Note that from birth order 6 on, we suppose that the probabilities are the same as for birth order 5, because a precise estimation for birth orders 6+ has no impact on total birth intensities. For the example of Germany: Out of the 192.7 births per 100 women (total birth intensity at age 49; AZ79), 2.4 births are of order 5 and only 0.4 are of order 6+.
Q44:AD80 life table population by age and parity based on the birth probabilities C44:O80, with initial population P(15,0)=100
AF44:AR79 life table events by age and birth order
AT44:AZ79 life table events by birth order (1-4,5+), cumulated by age. AZ79 gives the total intensity, all birth orders combined.
AZ79: total birth intensity at age 49 for low educated
Sheet educ prior (med)
Respondents with a middle educational level. N and n different, all the rest same as Sheet educ prior (low).
B45: Post-stratification scaling factor. From low: B45
AZ79: total birth intensity at age 49 for middle educated
Sheet educ prior (high)
Respondents with a high educational level. N and n different, all the rest same as Sheet educ prior (low).
B45: Post-stratification scaling factor. From low: B45
AZ79: total birth intensity at age 49 for high educated
Sheet educ prior (all)

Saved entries
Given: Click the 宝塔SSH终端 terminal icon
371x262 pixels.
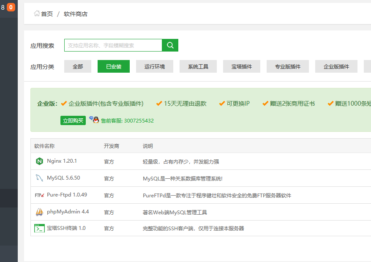Looking at the screenshot, I should [39, 228].
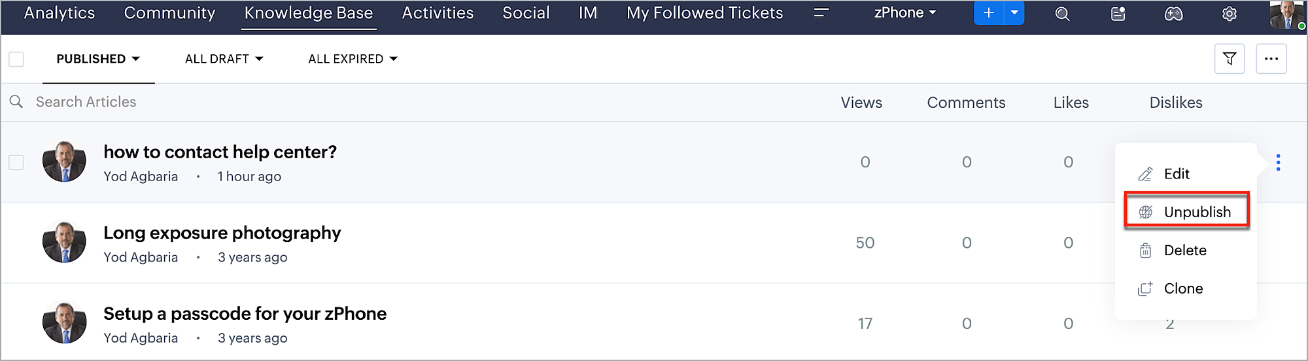Click the vertical ellipsis on first article
1308x361 pixels.
pyautogui.click(x=1278, y=162)
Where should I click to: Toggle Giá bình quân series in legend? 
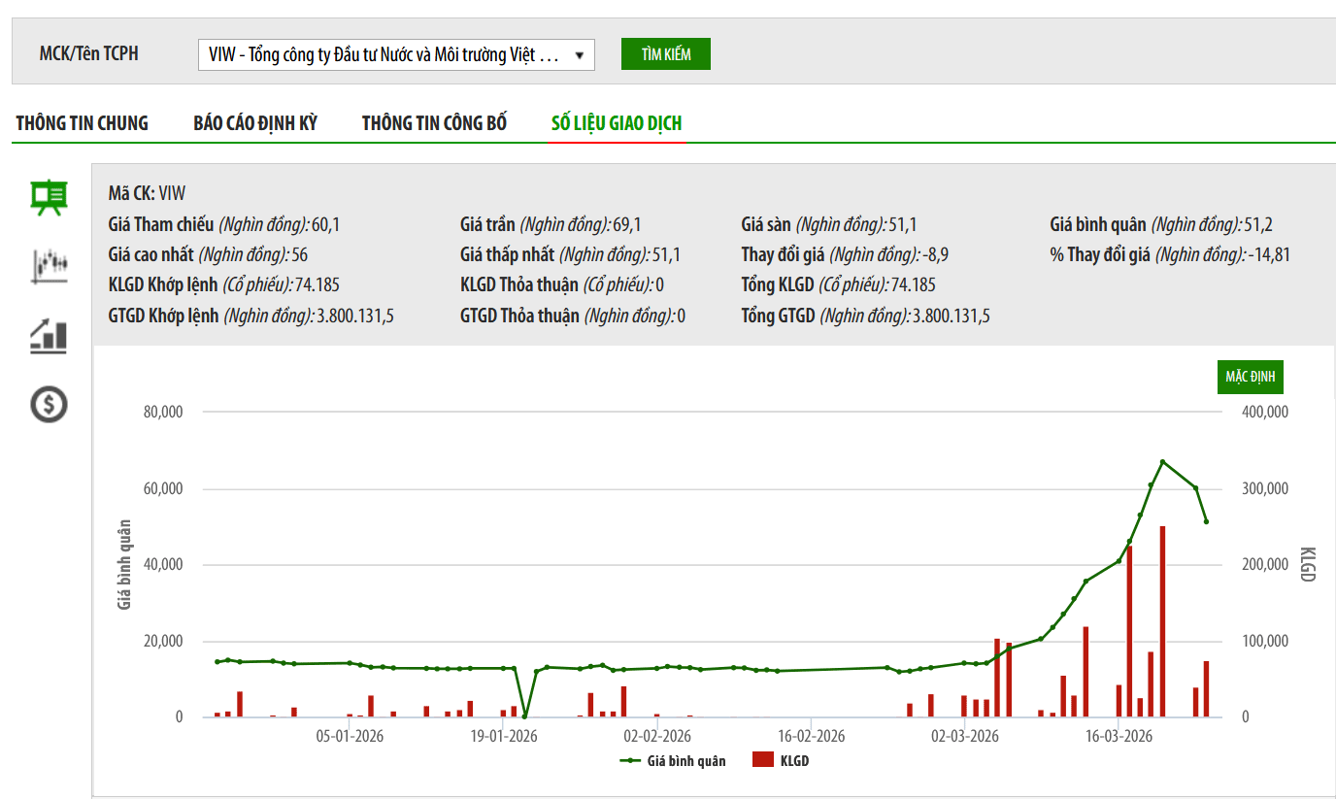pyautogui.click(x=673, y=761)

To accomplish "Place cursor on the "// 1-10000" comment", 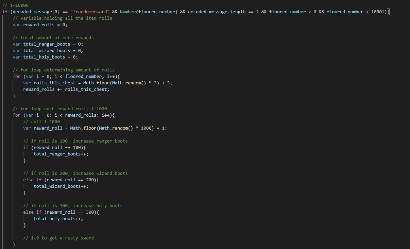I will pos(15,5).
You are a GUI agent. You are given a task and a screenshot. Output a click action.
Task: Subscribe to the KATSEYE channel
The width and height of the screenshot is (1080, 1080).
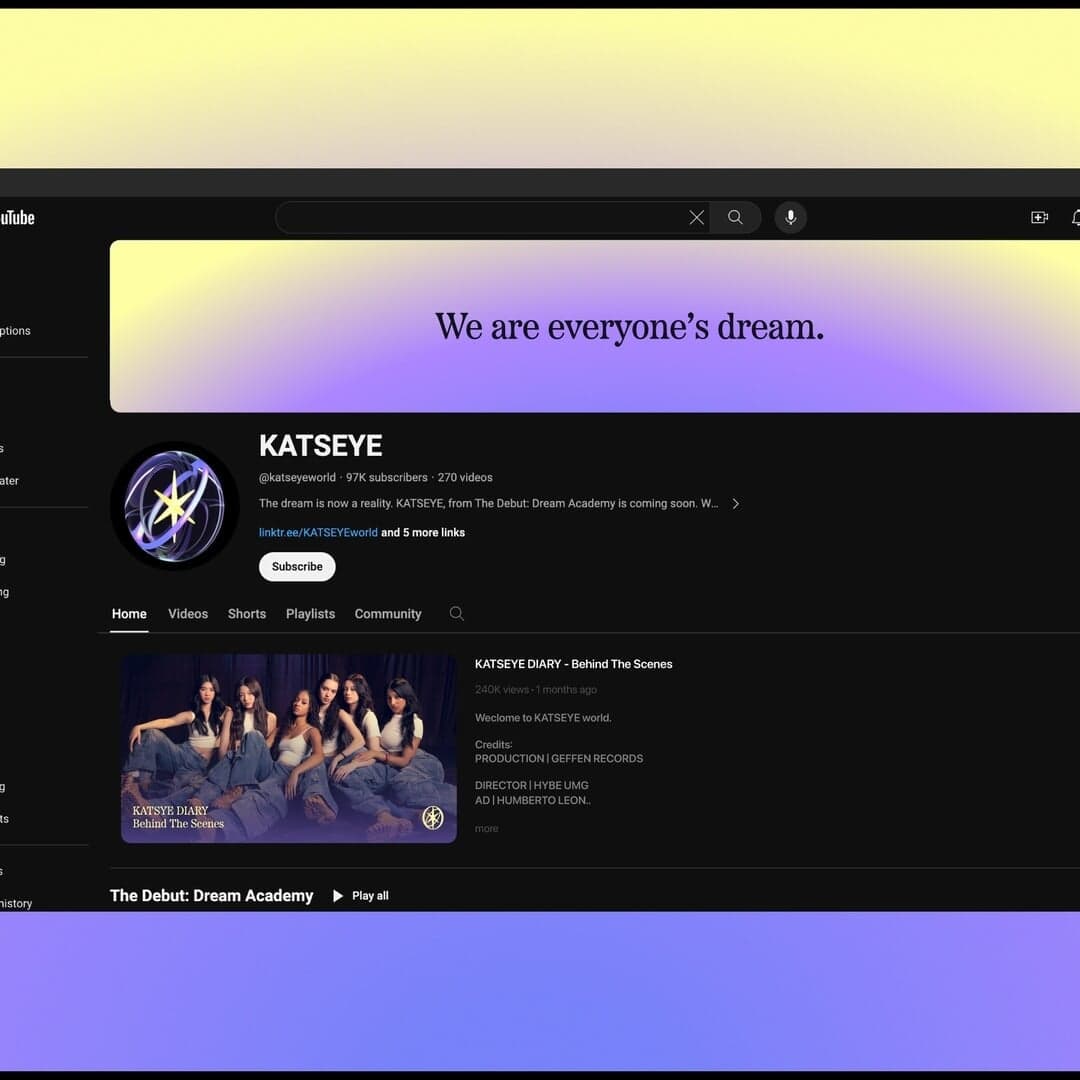tap(296, 566)
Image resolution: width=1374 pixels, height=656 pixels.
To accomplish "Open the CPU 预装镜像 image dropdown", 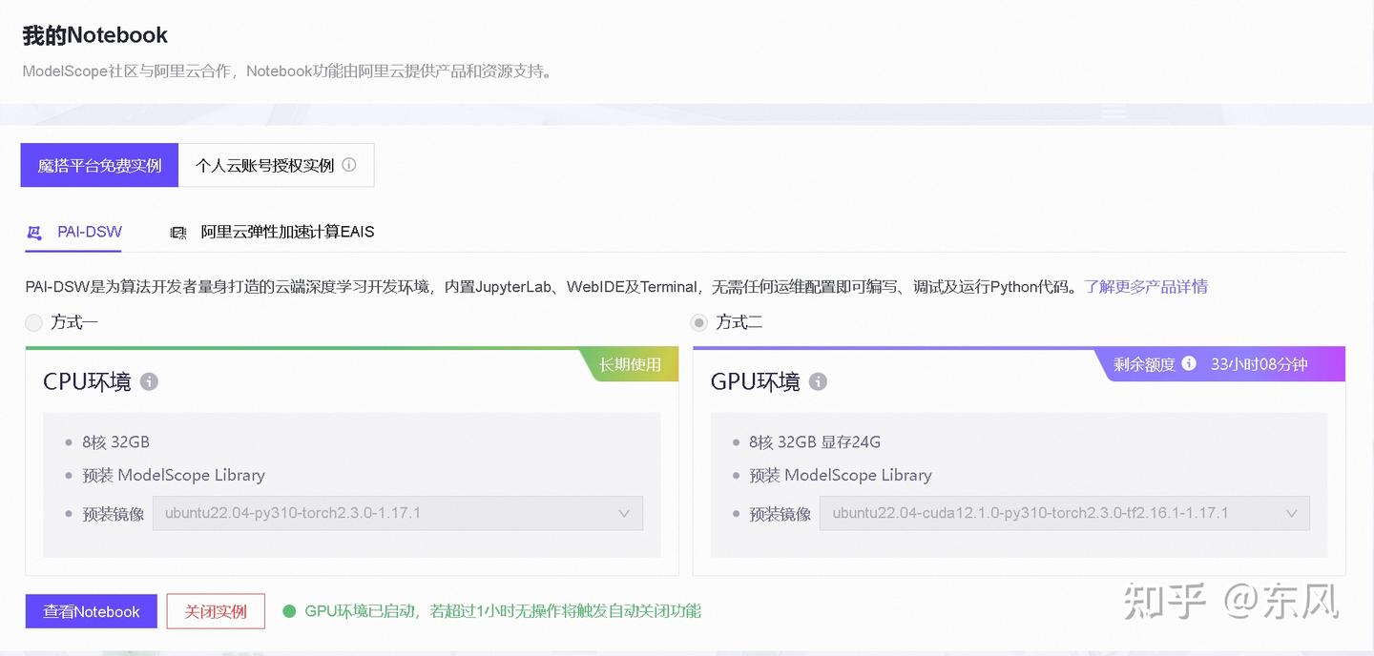I will coord(625,513).
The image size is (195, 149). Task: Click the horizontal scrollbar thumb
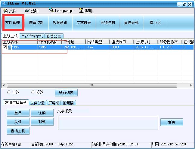click(92, 85)
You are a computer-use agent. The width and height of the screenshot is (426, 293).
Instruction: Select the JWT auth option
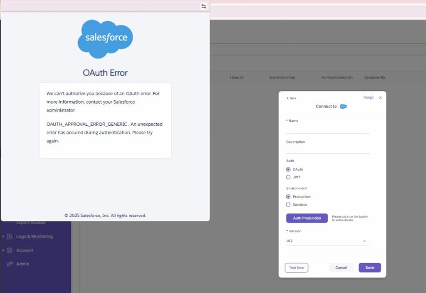288,177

◆ **Work instruction**:
Extend the spreadsheet notes on birth intensities by educational level, starting after the line "Sheet educ prior (all)".

◆ **Output for this exercise**:
Adds events and populations by educational levels: respondents all educational levels combined. N and n different, all the rest same as Sheet educ prior (low).
B45: Post-stratification scaling factor. From low: B45
AZ79: total birth intensity at age 49 for all education groups combined.
Sheet tcb
Objective of this sheet: calculate confidence intervals for education- and age-specific birth intensities based on education- and age-specific fertility rates.
(yellow means data comes from STATA file)
A2:E40: Four series of age-specific fertility rates (all low_educ med educ high educ): All data come from STATA file.
B39:E39: sum of the age-specific fertility rates (i.e. TFRs) (all low_educ med educ high educ), multiplied by the post-stratification scaling factor in T3 (copied from educ prior (low): B45).
B40:E40: total birth intensities at age 49 (all low_educ med educ high educ); copied from the respective ‘educ prior’ sheets (serves to enable a rapid comparison with TFRs)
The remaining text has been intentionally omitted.